I would keep to myself and just be me, awkward and a big bully. I wasn’t going to allow to be bullied by anyone nor did I allow my brothers to continue being bullied at school, so I became a bully. I’m not proud of it, but it was a defense mechanism. Back in the 80’s and 90’s bullying wasn’t as bad as it is now. So I guess I’m trying to justify the word bully.
Fast forward to the age of 21; I was working for hallmark aviation services as a contractor for an airline doing customer service in the baggage service department. Someone had left a book entitled Mujer eres libre (Woman thou art loose) by Bishop T.D. Jakes. I started to read it at work and that book saved my life. It literally saved me from bitterness, hatred, self-doubt and a nasty attitude that I carried with me. It talked about the love of Jesus for “tainted” females. For females that have been through some form of abuse, especially sexually. I remember it saying that no matter what anyone’s done to the physical body, Jesus loved me. And that my friend is what gave me the courage to tell my father what my half-brother had done to me.
It was 3am when I arrived home and my father was waiting up for me, I gave him attitude and he asked why I was always so mean to him, I told him because ****** did this to me and you were supposed to protect me, you weren’t there when I needed you the most. His response was now I know why you hate men so much. He also said I needed help and that I should speak to a psychologist. I shrugged it off and went my way. But, my father didn’t know how else to respond, he didn’t know what else to say or do. Not that he could do anything by this time. It almost looked like he wanted to hug me, but he didn’t. I almost wanted a hug from him and to hear the words I love you.
I felt relieved when I shared with him what had happened, it was as if a load had been taken off, but there was more to tell and I couldn’t just throw everything out there, he needed to hear it bit by bit. He was not prepared to hear it all in one sitting.
A few years went by and my older brother told our dad that he had been raped by the person that lived with us. My father came to me and shared what my brother told him, and I told him to believe it because for years she had done that to me as well. Just recently my younger brother also shared with me that he too was violated as a kid. What kind of sick bitch would do such a thing? What enjoyment do adults get from sexually abusing children? What the f**k goes through their minds?

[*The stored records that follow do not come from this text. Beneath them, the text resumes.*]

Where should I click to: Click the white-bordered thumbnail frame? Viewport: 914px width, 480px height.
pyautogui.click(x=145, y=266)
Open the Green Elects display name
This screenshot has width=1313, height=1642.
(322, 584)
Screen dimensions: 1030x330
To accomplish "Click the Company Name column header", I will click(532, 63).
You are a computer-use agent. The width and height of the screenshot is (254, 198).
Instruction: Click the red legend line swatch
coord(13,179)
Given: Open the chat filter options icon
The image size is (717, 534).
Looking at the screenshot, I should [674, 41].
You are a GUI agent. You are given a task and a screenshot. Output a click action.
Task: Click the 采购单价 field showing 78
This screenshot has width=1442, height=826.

Between the ages of 12 and 15 all I ever tried to do was commit suicide. I would overdose on my mother’s medication, Lord knows what it was cause I don’t remember what I was taking. All it ever did to me was put me to sleep and my father had the audacity to always ask if I was pregnant….wtf? Really? Is that all he could ever think I would end up doing at a young age? I was scared of men and women, how could I end up pregnant? Again, he didn’t know any better.

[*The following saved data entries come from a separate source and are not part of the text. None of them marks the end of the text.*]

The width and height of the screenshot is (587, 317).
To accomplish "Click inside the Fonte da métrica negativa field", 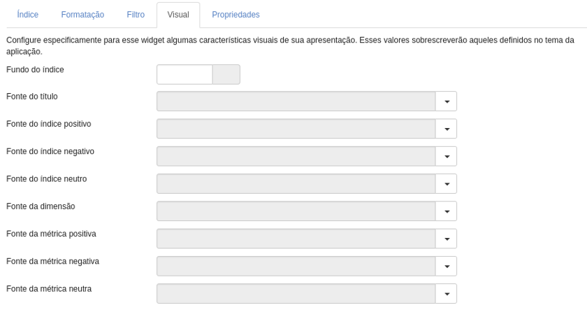I will 296,266.
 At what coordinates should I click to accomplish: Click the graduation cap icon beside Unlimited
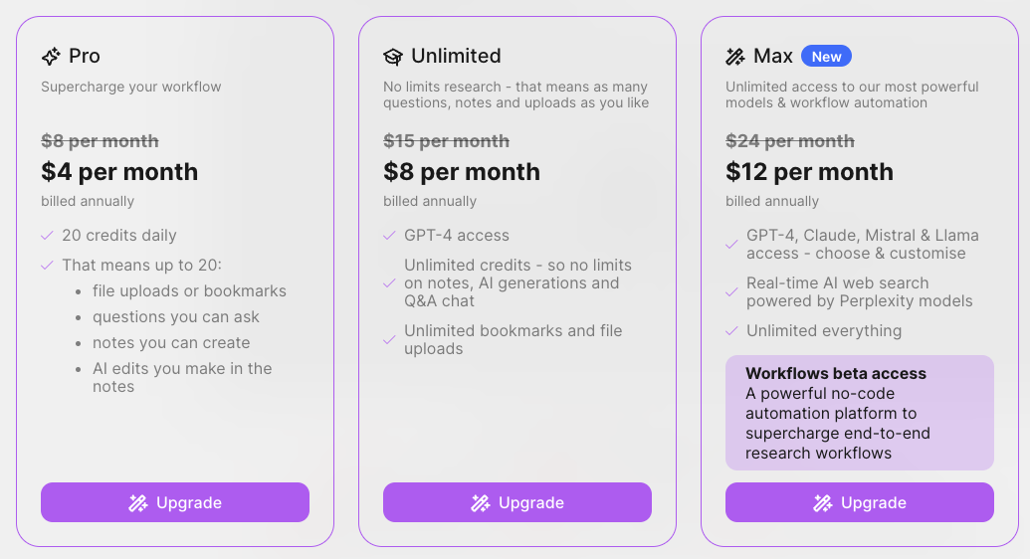pos(393,57)
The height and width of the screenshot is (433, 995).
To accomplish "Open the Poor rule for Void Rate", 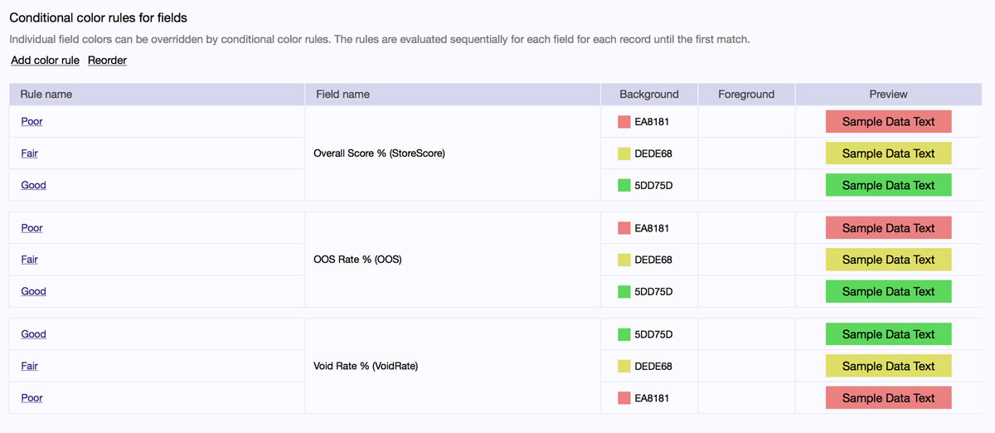I will (32, 398).
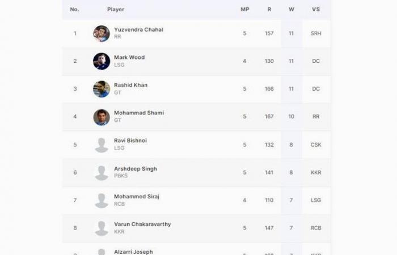
Task: Select Alzarri Joseph's name at bottom
Action: click(133, 252)
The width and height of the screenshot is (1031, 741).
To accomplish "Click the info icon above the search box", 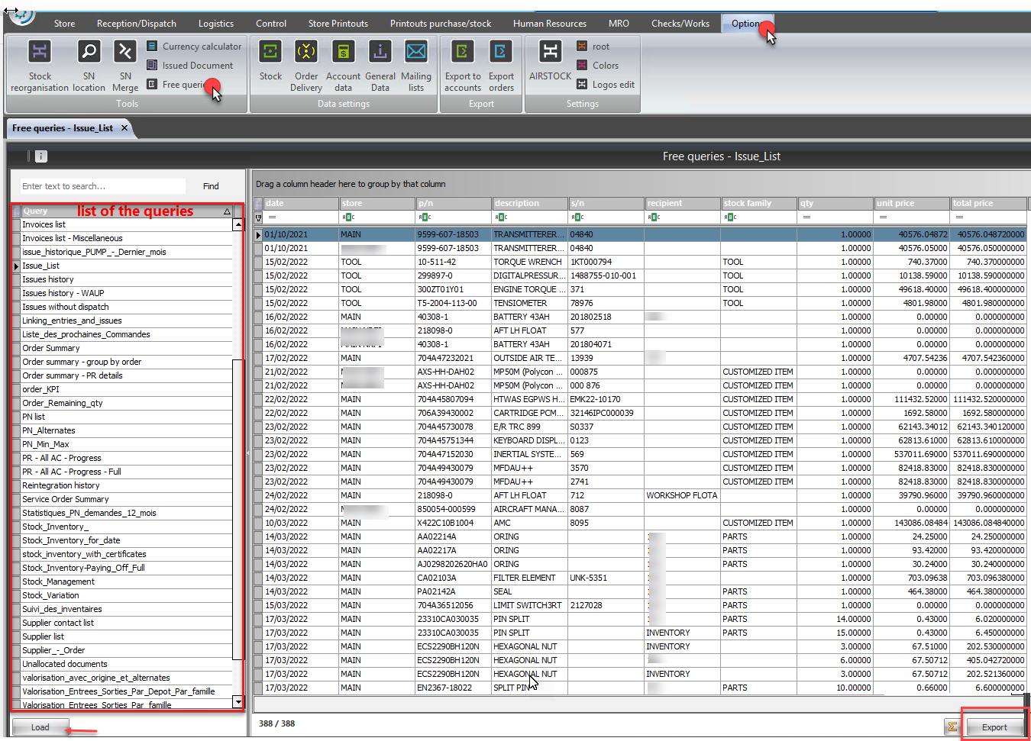I will pos(41,156).
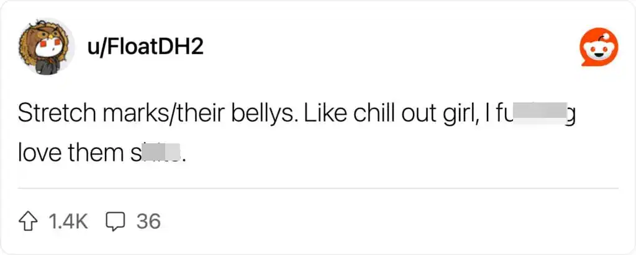Click the comment speech bubble icon

point(115,221)
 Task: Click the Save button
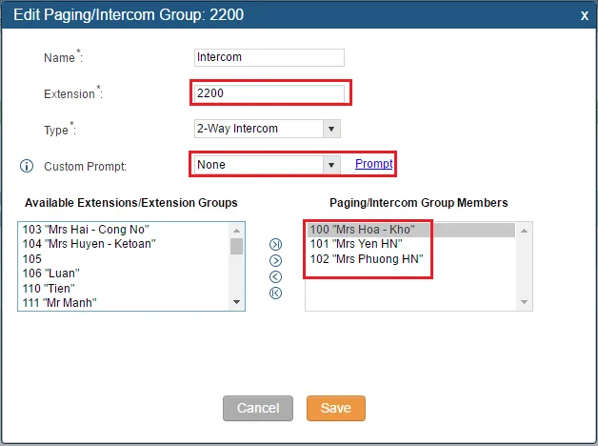tap(336, 408)
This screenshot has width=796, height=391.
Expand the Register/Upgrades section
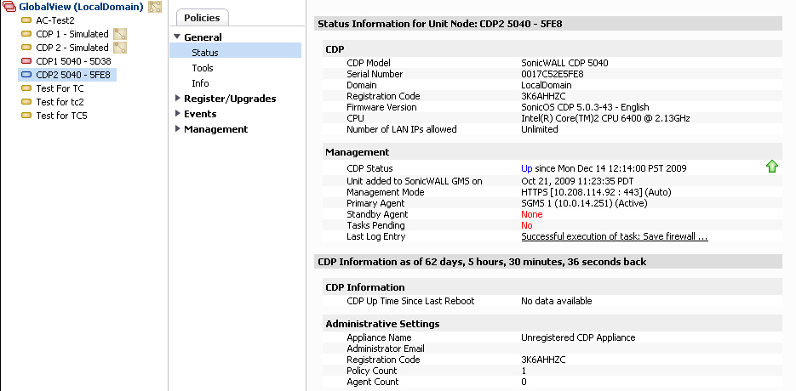click(177, 98)
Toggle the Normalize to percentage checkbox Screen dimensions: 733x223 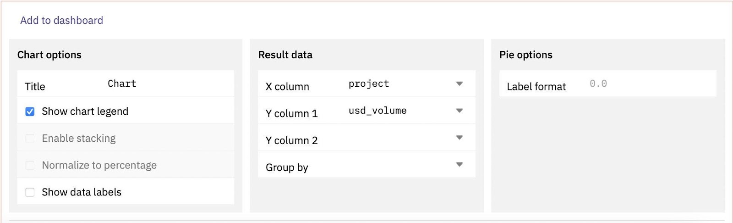(x=30, y=165)
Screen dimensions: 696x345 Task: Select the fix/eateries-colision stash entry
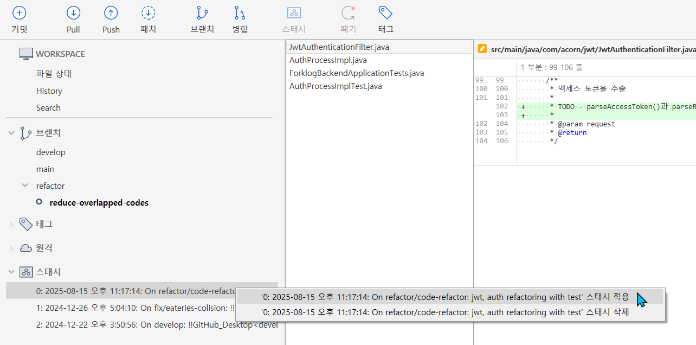point(136,308)
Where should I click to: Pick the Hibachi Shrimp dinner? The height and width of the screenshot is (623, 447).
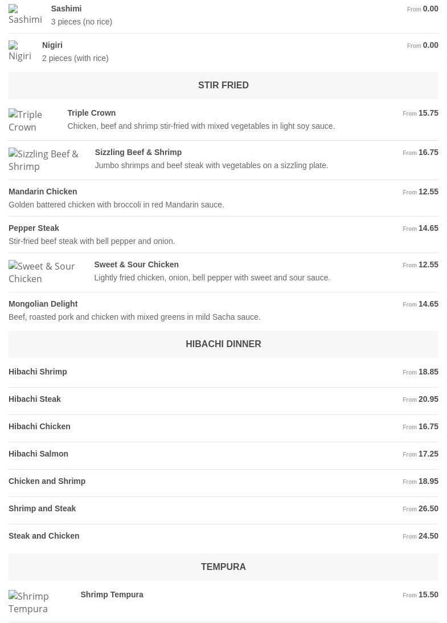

I’m not trying to bash my parents or justify their attitudes or remarks, but they really did do the best they could and how they could. I don’t think they would have been prepared to deal with what I went through if I’d told them sooner.
I think this is all I will share for now. I hope you get the courage to open up about any past hurts or abuse that you endured as a child or even as an adult and you didn’t know how to protect yourself.